Yet, if Max was ruthless, there wasn’t a parson in the world who could be more generous, even if they had the funds. There is a great story about him at Saint Mary’s Hospital in England. He was asked if he could help build a wing on this hospital. He went to visit and, while he was sitting in the cafeteria, he was approached by an elderly lady attendant. She told him that the tea and biscuits were a penny halfpence but, if he couldn’t afford it, she would give them to him free. Max was delighted, and wrote a cheque for £63,000 for the hospital wing.

CEMENT IS WHERE
he made his initial fortune—and where people who dealt with him say he stole it. Stole is a harsh word. Was he unethical? Most likely, he was—but was he really and truly dishonest? Probably no more so than his adversaries.

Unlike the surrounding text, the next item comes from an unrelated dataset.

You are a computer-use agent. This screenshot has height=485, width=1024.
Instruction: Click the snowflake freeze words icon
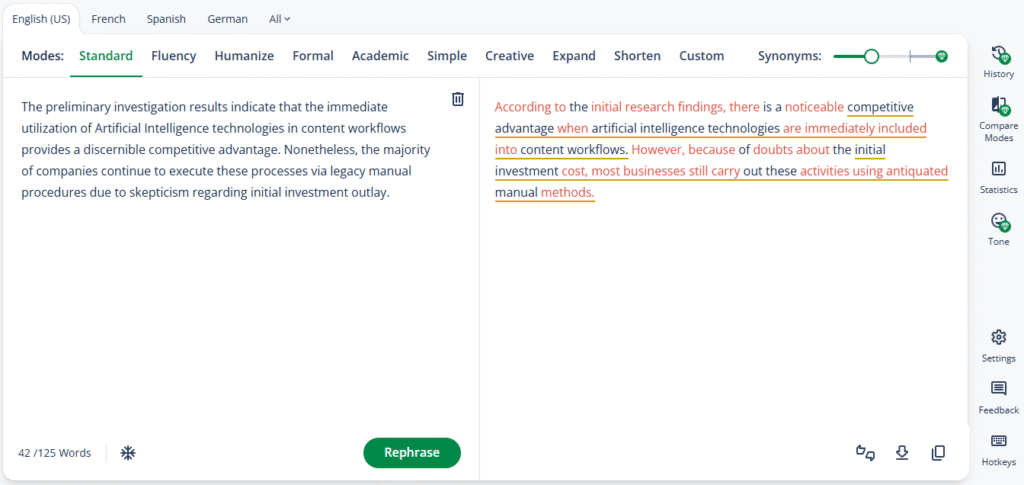[128, 453]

In 1909 his finances were basically secure. He was on a roll, and he had a name, even if it was a name that wouldn’t recommend him to each and all. (He was refused entrance into an exclusive Montreal business club that year, because of his bad reputation.)

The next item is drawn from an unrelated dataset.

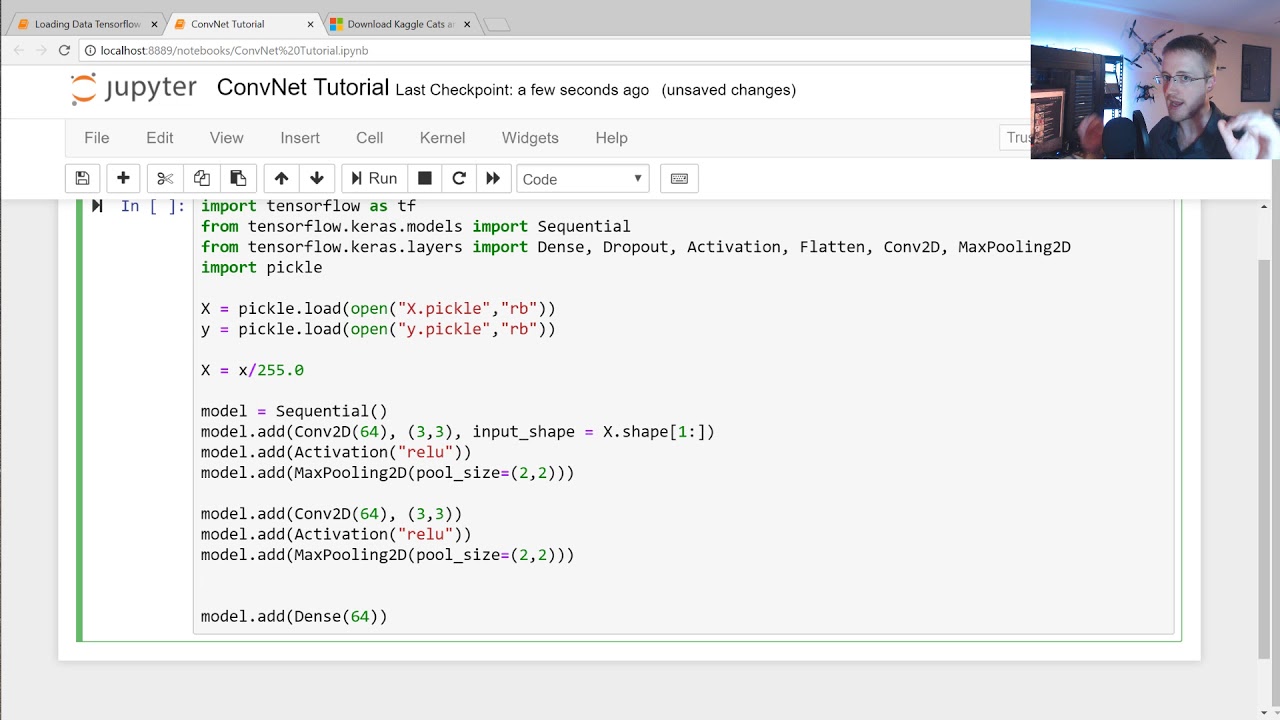Open the command palette keyboard icon
The image size is (1280, 720).
coord(679,179)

He told his biographer, A.J.P. Taylor, that he set out to buy the English-language
Montreal Gazette
, for which he had once worked as a correspondent. Max said he was stopped by the Bank of Montreal and by the influential board members of the Canadian Pacific Railway, who did much business with the bank. Max was known as a young and brash Conservative financier and industrialist, untrustworthy, impetuous, and shamelessly given to acquiring companies for the purpose of monopoly and merger. This in itself is a psychological red flag to Canadians. The upshot of this was that the influential board of the CPR did not want unsavoury Conservative Max Aitken acquiring the only English-speaking newspaper in Montreal—at that time the one real city in Canada.

But then something very strange happened.

Soon after this event, that very same CPR board needed the merger insight of Max Aitken. Sir Edward Clouston, a man with a profile somewhat like the mustachioed villain in silent films, and president of the Bank of Montreal, enthusiastically put Max’s name forward.

So the board members approached Max Aitken, seeking out the same qualities they had rejected just a few months before. They had three cement companies, and they needed his ruthless efficiency to create a merger, which would generate sales, and to sell the stock to the public. As promoter
of this merger deal, he would be rewarded with a percentage of the profits from the shares sold.

He was asked by Sir Sandford Fleming, a member of the board of the Canadian Pacific Railway, himself. (Fleming, who would have been eighty at this time, had been the chief engineer in the building of our national railway, the “inventor” of Standard Time, and the main advocate for the telegraph cable between Canada and Australia. Now, late in life, he was to deal with another major challenge, Mr. Max Aitken. It is strange how fate sometimes plays out its hand.)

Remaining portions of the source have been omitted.